Mysql – Innodb primary key advice

indexinnodbMySQLprimary-key

We have a database table growing at a rate of ~20 million records per month, we're expecting this to double shortly.

The existing schema has a uuid4 as a primary key, and then two additional indexes on two other uuid4 columns. These columns are searched frequently for diagnosing issues. We can't change the UUID4 to something else as they are populated by an application we can't change.

We're planning on creating a new table and then back populating the data required from the old table into this one, fortunately, there's no real-time requirement for historic data.

The basic structure of the table is as follows

Column Type
Started Date Time ( will always be increasing )
app_id_one uuid version 4
app_id_two uuid version 4
app_id_three uuid version 4

My questions are as follows:

  1. As we don't control the uuid generation process does (started, app_id_one ) make sense as a primary key for the above structure, are there similar performance issues using uuid version 4 as the second column in a composite key?
  2. We regularly have to search on app_id_two/app_id_three but I assume even have a secondary index of type uuid4 is bad for performance, so I am thinking we should also index these (started, app_id_two), (started, app_id_three )?
  3. If we do option 2 this leads to a duplicate of the date time in the secondary index ( due to the chosen primary key ), space isn't too much of an issue we've got lots available on the servers, but would it be better just to generate a more suitable primary key instead?
  4. We're considering populating this new table via a trigger as changing the application that populates the existing table is also not without its challenges. I'm worried about this adding to our already struggling write performance, but if I remove the two indexes from the existing table ( app_id_two / app_id_three ) I assume we'll get more than enough performance back from doing so?

Thank you!

Best Answer

Simply put, as the table (or index) grows, the performance approaches a minimum of one disk hit per lookup.

This is because UUIDs (other than a version 1 UUID with the bits suitably shuffled) are effectively "random". That is whatever is in the buffer_pool cache is approaches being useless for the next lookup.

You seem to have 3 such indexes; this means that even inserting one row is threatening to require 3 disk hits! 20M new rows per month = 8 rows per second = upwards of 24 disk hits per second just for the insert traffic.
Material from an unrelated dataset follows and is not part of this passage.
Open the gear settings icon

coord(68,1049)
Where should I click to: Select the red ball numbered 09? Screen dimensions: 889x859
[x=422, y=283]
You could tackle this with a huge amount of RAM or by avoiding the 3 UUIDs.

Similarly, any SELECT that uses an INDEX starting with one of those uuids will incur 1 disk hit.

Keep in mind (for InnoDB) that the PRIMARY KEY is a big BTree with all the data, sorted by the PK. And a secondary index is a smaller BTree with the key column(s) plus the PK's column(s). So, some things stated about the PK and the seocndary key are interchangeable.

Of note,... When looking up a row by a secondary key, two BTree lookups are performed, one per BTree involved. If both are UUIDs that could mean 2 disk hits. If you have started, and used composite indexes starting with started, and most queries reached for data around the same time, then you get "locality of reference benefits. That is, everything might be cached and you won't need disk hits.

All of this leads to the beauty of using UUID, version 1, and rearrangin the bits so that the "time" part is in the high order bits.

(For your Q2 and Q3) Assuming you now have

PRIMARY KEY(started),
INDEX(app_id_one),
INDEX(app_id_two),
INDEX(app_id_thre),

And assuming you are using InnoDB, then you already have started implicitly tacked onto the end of the 3 secondary indexes. If, instead, you had

PRIMARY KEY(started),
INDEX(app_id_one),
INDEX(started, app_id_two),
INDEX(started, app_id_thre),

then the indexes would take exactly the same amount of space. (OK building a BTreee leads to some unpredictables variations in "fragmentation", etc.)

Using a DATETIME as the PK is risky unless you are very sure you won't have any duplicates. Changing the PK to INT or BIGINT (presumably AUTO_INCREMENT) would not change the principles here; just a slight difference in space needed.

pt-online-schema-change or gh-ost or MySQL 8.0 can change the existing table's indexes with minimal interruption.

I don't understand how you can change from the current WHERE app_id_two = ... to WHERE started = ... AND app_id_two = .... If you currently have started available, then just use it and get rid of the other columns??